Conservative talkers long have been the political "shock jocks," who pushed the envelope so far it fell off the table from where it was just a few years ago. Authentic "untouchable" Rush Limbaugh's frequently over-the-top comments might have lost sponsors, but he is on the rebound in the number of stations. In the mega-big-time Los Angeles market, Clear Channel is axing its progressive talk format at KTLK -- a further indication of progressive talk's market weakness -- and installing Limbaugh and some other right-wing talkers.
Few conservative talkers are yanked off the air. But MSNBC parted ways with actor Alec Baldwin, who had trouble with homophobic tirades in the past. Baldwin had been given a Friday night show on NBC that garnered positive reviews, but by November his ratings quickly dropped 41 percent from the show's October debut. Then he lost it with a photographer, indulging in a widely publicized homophobic outburst, then issuing denials that convinced no one. MSNBC released a typical corporate speak statement saying it and Baldwin were parting ways and wished him well.
Baldwin then wondered aloud why his colleague Martin Bashir -- a former reporter who passionately made the leap to ideological talk show host -- had not been reprimanded by MSNBC. Bashir had taken talk to a new low by suggesting in remarks blasting Sarah Palin for comparing Obamacare to slavery that perhaps, like an infamous slave owner had done to his slaves, someone might doo (ahem) something in Sarah Palin's mouth. MSNBC finally took it further than a reprimand: They fired Bashir, who issued a resignation statement expressing regret over his bar-lowered-to-the-South-Pole comments.

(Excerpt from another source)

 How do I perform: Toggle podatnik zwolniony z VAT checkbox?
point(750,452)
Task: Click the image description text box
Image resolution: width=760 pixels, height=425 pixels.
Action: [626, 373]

Who would have thought liberal talkers would have been the ones to go? To be sure, Baldwin's acting career (and lack of impulse control) likely will continue. And Bashir actually could turn his notoriety into brand endorsements. He could market "Martin Bashir Pooh Pooh Platters."

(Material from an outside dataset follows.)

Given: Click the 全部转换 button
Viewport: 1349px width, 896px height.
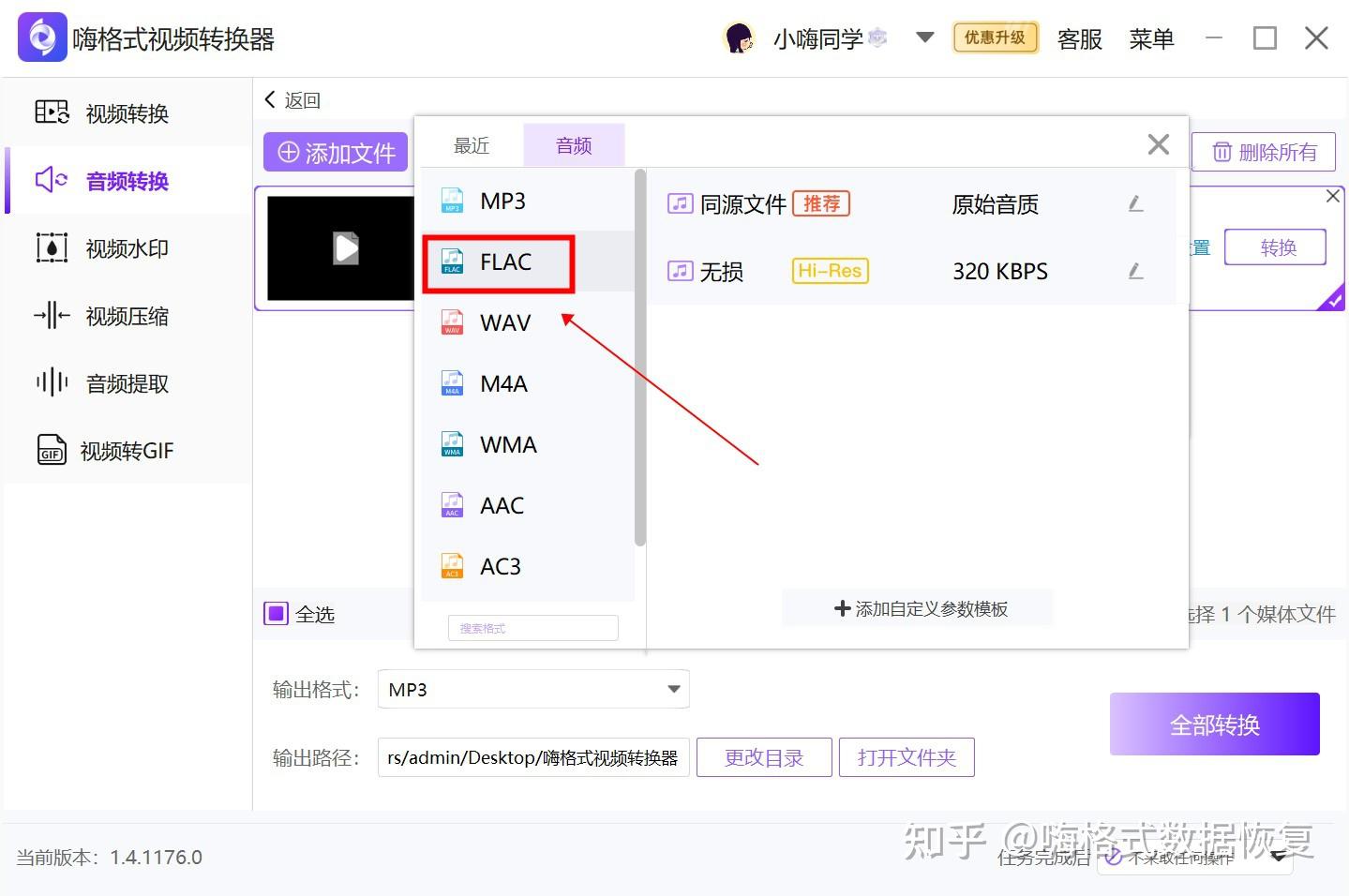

2. Obamacare's political fallout decimates Democrats for the second time. Democrats were battered in the 2010 mid-terms partially due to backlash against enacting Obamacare. President Barack Obama's poor handling of the Obamacare rollout -- a shockingly useless website, and Americans discovering they could indeed lose their doctors and existing medical plans despite Obama's promises -- has led pundits to suggest Republicans could win the Senate. Talk about Democrats re-taking the House is over.
3. The president considered the anti-Reagan who could make Americans realize government could work to help them and work well, might have done the opposite. Unless something changes, Obama's presidency will be seen as one that featured numerous missed opportunities and openings given to Republicans -- which GOPers are seizing. Younger voters in particular might be disillusioned with how soaring rhetoric compared to political reality. Polls show the coalition that re-elected Obama is weakening.

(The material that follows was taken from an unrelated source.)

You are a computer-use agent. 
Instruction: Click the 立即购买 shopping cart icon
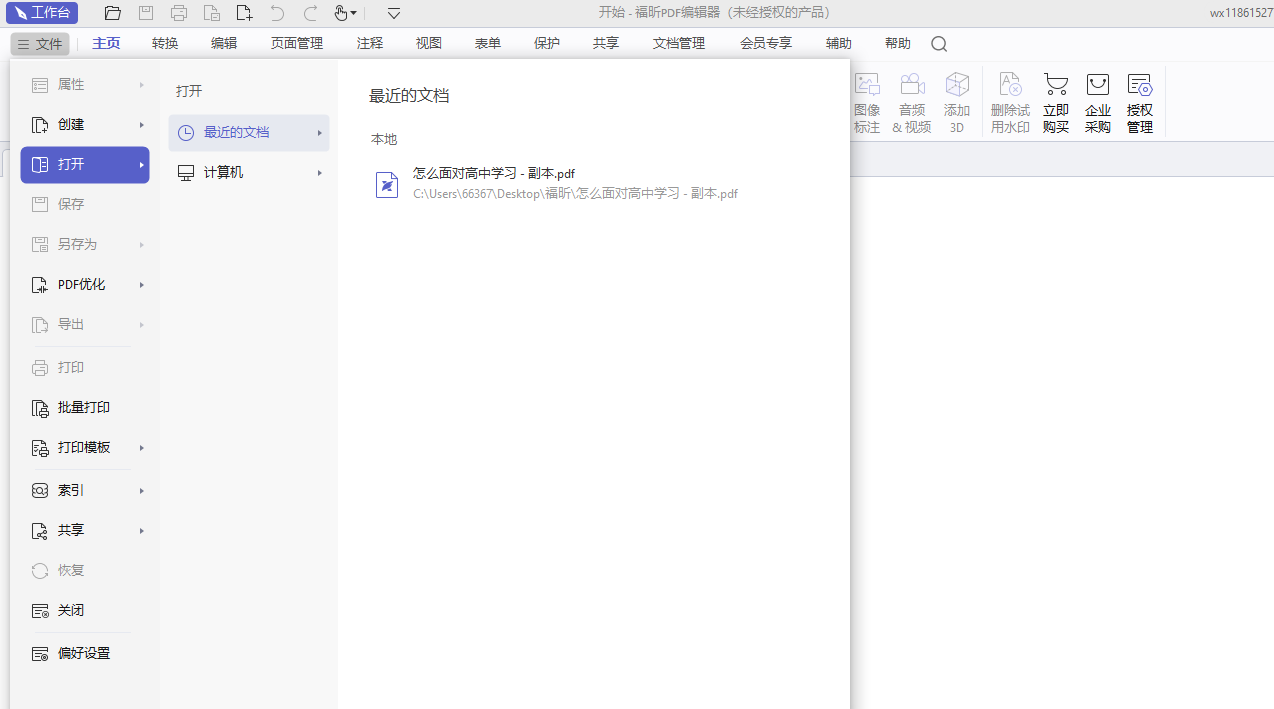[x=1056, y=86]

4. An actress identified with Disney would become the anti-Disney and laugh all the way to the bank. When Miley Cyrus "twerked" her butt at Robin Thicke at the MTV Video Music Awards, her image as a child star vanished and re-runs of "Hanna Montana" appeared less likely to ever be seen on a kids channel. Her consequence? MTV named her its Artist of the Year. Will this give Minnie Mouse ideas?
5. A Republican considered an independent in 2000, and more inclined to bipartisanship would in 2008 help the party's extreme right seriously challenge the party's more moderate establishment by 2013. With each passing day it's clear Arizona Sen. John McCain's choice of Sarah Palin as his running mate contributed to a chain of events where the Tea Party movement gained a Congressional and Republican foothold. Palin now might be a political celebrity and quintessential self-parody, but in 2010 her encouragement helped bolster the Tea Party.
6. Dick Cheney's accusing Obama of lying about Obamacare. Given his history with the Iraq war, enough said.
Joe Gandelman is a veteran journalist who wrote for newspapers overseas and in the United States.